Le parolier et scénariste Jean-Loup Dabadie, âgé de 70 ans, a fait son entrée mi-mars dernier à l’Académie française, lors d’une séance de réception sous la Coupole. Au cours de ses quarante ans de carrière, il a travaillé avec le réalisateur Claude Sautet (César et Rosalie), écrit des chansons pour Julien Clerc (Ma préférence), ou le regretté Serge Reggiani (Le petit garçon). Il succède ainsi à l’écrivain Pierre Moinot au 19è fauteuil.
Candidat de la dernière heure, poussé par Claude Berri, le feu cinéaste et producteur (dont la compagne n’était autre qu’une certaine… Nathalie Rheims), l’écrivain François Weyergans, 68 ans, a créé la surprise en devançant ses peu nombreux rivaux, lors de son élection au fauteuil du commissaire-priseur Maurice Rheims. Une affaire de famille, presque. On lui doit huit romans depuis 1973 dont le dernier, Trois jours chez ma mère (Grasset, 2005) a obtenu le prix Goncourt.
Il y a peu, Alain Robbe-Grillet avait (déjà) succédé à Maurice Rheims mais n’ayant pas voulu sacrifier au protocole, il n’avait pas été reçu sous la Coupole. Il avait fait savoir qu’il n’avait pas besoin des récréations hebdomadaires pour mieux structurer son oeuvre littéraire.

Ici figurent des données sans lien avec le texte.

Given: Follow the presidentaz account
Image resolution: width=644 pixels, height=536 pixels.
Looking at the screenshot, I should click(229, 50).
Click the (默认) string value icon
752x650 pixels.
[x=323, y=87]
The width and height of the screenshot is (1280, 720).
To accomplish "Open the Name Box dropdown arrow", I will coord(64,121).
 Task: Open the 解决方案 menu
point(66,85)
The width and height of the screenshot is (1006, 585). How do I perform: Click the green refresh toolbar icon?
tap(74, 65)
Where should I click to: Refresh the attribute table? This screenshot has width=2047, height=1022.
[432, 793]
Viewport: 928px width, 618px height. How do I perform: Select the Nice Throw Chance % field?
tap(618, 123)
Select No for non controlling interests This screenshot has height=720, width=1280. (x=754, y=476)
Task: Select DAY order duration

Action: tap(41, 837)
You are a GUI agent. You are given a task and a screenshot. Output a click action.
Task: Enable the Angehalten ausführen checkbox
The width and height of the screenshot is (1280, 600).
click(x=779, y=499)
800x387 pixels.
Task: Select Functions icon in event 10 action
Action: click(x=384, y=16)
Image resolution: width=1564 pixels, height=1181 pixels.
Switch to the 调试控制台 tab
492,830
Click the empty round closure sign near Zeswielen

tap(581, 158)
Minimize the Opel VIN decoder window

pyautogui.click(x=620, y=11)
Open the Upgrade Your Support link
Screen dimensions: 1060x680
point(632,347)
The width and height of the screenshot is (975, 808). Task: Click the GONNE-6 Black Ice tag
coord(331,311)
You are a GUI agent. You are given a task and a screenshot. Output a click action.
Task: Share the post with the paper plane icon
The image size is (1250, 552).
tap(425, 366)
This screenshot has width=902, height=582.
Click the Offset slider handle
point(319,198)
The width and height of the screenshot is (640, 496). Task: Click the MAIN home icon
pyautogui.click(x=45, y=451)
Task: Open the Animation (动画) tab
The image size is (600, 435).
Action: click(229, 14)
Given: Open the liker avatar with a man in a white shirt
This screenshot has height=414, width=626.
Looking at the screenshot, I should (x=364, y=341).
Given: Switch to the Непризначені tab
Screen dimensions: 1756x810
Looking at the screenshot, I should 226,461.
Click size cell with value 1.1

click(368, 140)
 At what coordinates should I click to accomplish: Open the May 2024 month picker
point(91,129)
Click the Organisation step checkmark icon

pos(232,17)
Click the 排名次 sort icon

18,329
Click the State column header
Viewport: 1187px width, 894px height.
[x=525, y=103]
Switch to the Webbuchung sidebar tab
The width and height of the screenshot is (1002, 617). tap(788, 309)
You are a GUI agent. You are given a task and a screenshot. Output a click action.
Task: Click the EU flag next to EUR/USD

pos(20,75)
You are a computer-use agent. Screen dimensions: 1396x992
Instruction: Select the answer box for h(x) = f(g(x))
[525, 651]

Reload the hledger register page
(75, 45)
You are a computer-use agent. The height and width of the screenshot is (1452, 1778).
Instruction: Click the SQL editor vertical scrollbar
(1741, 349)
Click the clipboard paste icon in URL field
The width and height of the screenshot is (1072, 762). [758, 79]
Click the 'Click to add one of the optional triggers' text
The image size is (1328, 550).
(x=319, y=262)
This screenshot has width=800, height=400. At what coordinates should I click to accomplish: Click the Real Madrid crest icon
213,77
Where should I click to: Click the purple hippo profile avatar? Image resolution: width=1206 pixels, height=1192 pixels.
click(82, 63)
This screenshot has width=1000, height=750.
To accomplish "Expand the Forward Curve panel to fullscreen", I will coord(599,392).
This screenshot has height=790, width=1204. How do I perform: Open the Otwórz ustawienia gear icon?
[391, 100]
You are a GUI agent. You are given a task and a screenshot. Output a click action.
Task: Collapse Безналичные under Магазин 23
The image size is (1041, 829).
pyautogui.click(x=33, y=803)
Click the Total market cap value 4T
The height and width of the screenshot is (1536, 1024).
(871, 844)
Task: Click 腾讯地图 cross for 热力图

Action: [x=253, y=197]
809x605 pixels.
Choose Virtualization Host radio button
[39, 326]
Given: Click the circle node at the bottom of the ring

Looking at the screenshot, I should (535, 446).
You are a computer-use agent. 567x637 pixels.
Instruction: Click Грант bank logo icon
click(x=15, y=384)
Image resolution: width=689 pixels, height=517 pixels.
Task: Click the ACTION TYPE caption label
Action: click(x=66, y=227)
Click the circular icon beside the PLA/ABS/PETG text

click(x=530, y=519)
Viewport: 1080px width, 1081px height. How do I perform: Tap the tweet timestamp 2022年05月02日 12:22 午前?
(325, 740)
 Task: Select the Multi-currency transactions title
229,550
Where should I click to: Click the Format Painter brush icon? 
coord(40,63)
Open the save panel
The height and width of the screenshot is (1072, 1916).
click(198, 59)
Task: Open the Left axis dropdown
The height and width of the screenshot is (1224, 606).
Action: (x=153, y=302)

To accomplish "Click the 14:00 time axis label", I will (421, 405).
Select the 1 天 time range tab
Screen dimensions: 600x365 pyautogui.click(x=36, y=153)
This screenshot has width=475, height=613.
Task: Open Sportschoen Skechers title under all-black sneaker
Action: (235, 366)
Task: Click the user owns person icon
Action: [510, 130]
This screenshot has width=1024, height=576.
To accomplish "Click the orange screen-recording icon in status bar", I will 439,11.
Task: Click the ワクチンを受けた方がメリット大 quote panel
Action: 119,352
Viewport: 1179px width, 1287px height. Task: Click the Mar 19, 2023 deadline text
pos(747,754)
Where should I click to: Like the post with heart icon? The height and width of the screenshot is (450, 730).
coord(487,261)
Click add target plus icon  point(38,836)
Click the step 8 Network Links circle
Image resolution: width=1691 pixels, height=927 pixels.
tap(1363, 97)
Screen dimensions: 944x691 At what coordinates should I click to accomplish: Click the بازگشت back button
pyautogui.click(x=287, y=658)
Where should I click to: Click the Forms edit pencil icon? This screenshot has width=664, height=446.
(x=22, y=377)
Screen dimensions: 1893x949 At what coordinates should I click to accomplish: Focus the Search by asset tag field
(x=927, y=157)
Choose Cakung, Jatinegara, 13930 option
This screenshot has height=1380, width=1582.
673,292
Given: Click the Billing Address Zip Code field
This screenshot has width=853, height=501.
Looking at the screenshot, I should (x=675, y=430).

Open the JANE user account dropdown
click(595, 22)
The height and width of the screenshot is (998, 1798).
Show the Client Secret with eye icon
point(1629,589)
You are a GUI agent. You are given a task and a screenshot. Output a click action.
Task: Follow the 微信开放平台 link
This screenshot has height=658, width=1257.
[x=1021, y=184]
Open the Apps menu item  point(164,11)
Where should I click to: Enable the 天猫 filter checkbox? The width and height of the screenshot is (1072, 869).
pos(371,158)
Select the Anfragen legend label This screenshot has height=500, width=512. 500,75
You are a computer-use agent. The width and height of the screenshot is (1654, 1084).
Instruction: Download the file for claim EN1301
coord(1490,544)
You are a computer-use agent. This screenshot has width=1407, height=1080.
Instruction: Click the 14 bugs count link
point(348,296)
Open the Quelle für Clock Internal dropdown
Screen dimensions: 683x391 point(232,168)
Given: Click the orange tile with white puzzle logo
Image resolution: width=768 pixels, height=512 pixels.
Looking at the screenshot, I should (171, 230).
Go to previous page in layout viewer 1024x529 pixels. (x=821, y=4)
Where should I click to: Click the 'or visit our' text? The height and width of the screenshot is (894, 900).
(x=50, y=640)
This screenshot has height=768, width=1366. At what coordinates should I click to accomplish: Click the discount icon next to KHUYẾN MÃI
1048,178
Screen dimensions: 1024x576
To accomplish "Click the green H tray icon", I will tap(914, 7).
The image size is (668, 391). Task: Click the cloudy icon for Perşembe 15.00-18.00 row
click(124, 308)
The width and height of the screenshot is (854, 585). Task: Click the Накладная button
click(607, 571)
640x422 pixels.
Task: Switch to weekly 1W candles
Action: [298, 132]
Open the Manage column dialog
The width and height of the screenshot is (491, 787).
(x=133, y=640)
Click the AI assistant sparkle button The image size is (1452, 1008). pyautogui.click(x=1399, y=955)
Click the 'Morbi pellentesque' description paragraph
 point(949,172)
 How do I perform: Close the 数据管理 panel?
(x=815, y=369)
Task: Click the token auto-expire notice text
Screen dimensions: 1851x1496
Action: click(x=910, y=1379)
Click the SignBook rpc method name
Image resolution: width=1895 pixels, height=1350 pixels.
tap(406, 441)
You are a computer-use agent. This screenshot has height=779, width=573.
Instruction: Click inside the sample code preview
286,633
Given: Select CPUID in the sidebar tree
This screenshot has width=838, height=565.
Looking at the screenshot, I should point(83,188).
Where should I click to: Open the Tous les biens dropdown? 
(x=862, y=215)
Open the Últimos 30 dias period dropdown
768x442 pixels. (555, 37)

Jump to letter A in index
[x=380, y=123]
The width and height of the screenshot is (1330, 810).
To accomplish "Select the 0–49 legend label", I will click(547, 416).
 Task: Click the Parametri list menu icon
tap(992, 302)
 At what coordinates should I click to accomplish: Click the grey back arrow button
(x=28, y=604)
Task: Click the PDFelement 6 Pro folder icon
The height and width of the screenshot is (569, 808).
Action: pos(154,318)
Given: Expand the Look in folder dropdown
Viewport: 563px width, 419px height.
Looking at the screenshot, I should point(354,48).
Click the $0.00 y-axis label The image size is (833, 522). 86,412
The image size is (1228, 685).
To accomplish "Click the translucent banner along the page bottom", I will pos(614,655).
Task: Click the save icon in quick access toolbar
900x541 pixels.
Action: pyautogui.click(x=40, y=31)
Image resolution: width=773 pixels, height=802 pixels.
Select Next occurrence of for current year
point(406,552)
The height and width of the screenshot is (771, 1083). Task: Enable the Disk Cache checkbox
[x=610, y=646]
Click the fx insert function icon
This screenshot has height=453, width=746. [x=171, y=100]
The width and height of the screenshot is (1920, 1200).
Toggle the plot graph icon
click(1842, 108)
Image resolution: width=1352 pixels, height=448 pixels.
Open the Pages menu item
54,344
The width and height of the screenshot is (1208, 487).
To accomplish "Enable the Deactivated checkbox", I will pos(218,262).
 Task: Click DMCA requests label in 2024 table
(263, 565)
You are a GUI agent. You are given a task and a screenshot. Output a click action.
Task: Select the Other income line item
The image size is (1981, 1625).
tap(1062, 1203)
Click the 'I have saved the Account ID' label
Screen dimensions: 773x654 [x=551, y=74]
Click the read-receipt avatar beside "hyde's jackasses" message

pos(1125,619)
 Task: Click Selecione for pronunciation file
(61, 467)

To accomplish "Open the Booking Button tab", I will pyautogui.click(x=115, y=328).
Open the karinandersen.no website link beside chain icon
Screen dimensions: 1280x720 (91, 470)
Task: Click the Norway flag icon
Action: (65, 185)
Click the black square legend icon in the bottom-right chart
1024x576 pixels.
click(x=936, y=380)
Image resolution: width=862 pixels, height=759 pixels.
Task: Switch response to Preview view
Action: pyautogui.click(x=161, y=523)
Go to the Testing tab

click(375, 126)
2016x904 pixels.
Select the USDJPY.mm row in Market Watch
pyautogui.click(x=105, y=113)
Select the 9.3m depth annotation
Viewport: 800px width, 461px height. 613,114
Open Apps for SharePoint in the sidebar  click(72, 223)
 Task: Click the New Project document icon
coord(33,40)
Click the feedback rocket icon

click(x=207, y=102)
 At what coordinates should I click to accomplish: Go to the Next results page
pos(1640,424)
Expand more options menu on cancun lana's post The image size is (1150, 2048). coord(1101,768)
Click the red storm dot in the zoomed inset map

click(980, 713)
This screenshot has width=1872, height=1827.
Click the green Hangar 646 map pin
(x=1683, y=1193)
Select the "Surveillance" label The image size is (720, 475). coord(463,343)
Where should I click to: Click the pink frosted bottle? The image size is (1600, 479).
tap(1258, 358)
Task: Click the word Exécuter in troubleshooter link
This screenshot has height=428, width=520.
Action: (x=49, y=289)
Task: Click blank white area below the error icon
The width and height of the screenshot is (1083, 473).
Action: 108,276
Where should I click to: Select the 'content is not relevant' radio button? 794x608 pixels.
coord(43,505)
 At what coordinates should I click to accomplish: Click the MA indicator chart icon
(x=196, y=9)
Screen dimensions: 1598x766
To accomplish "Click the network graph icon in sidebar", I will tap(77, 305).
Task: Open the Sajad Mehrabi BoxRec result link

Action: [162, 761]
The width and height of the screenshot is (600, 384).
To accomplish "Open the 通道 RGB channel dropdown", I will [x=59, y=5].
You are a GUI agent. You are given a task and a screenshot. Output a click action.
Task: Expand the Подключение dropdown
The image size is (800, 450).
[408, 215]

Ambiance.
L’occasion, pour Bakchich, de revenir sur l’immortelle inutilité d’un mouroir pour vieux écrivains endormis.
Avec le recrutement de Weyergans, l’écrivain franco-belge, la moyenne d’âge est passée de 79 à 77 ans, un vrai rajeunissement. Mieux : un baume de jouvence. Les séances du jeudi à 15 heures, destinées à peaufiner un improbable dictionnaire, rassemblent une poignée de membres bâillant. Et plus personne ne veut de l’habit vert. Patrick Modiano, Jean-Marie Gustave Le Clézio, Pascal Quignard, Jean Echenoz ou Milan Kundera ont décliné l’offre. Même l’intrépide Philippe Sollers n’a que faire de l’épée. L’immortalité, pour quoi faire ?
Pourtant, le champ des candidatures a été élargi : l’Académie compte désormais un ancien président de la République, Valéry Giscard d’Estaing, un ophtalmologue, le professeur Yves Pouliquen… Mais, apparemment, l’œcuménisme ne suffit plus. Bien sûr, en regard des propos d’Hélène Carrère d’Encausse, l’une des deux infatigables et perpétuelles secrétaires, relatifs à l’envahissante polygamie des Noirs, il n’y a aucune chance que l’on propose à Alain Mabanckou ou à Patrick Chamoiseau. Résultat : le quai Conti peine à remplir ses 40 sièges (même si, pour la première fois depuis 2006, les fauteuils sont tous pourvus de cacochymes couverts d’honneurs). Le « Ils sont quarante, qui ont de l’esprit comme quatre », maxime attribuée à Alexis Piron, cité par Rigoley de Juvigny dans l’Introduction aux Oeuvres complètes résume, hélas, le propos car, disait Flaubert, le bel esprit n’a ni règle, ni loi, ni uniforme.
Au fond, dès sa naissance en 1635, elle n’a jamais fait l’unanimité. « Quand pour s’unir à l’Académie, Alcipe se présente / Pourquoi tant crier haro ? / Dans le nombre de quarante / Ne faut-il pas un zéro ? », s’interrogeait déjà un contemporain nommé La Bruyère. Et Musset de remettre le couvert : « Nu comme un plat d’argent, - nu comme un mur d’église, / Nu comme le discours d’un académicien. » La vénérable institution a connu bien des tempêtes. Mais, raillée, rouillée, conspuée, elle n’en conservait pas moins son prestige. « La dénigrer, mais tâcher d’en faire partie… », songeait Flaubert.
Si la mort d’un académicien est un événement grave à coup sûr, ce n’est pas un événement triste. On se rappelle là, pour bonne bouche, ce mot d’Alexis Piron sur lui-même, extrait de ses succulentes Epigrammes : « Ci-gît Piron, qui ne fut rien, / Pas même académicien. »
Or, aujourd’hui, ce n’est pas que les personnes d’esprit sont jamais laides, c’est que l’existence même de l’Académie n’est pas en phase avec l’époque. Elle est connue, mais pas assez célèbre. On connaît Johnny Halliday et le STIC, on ignore Gabriel de Broglie, son chancelier.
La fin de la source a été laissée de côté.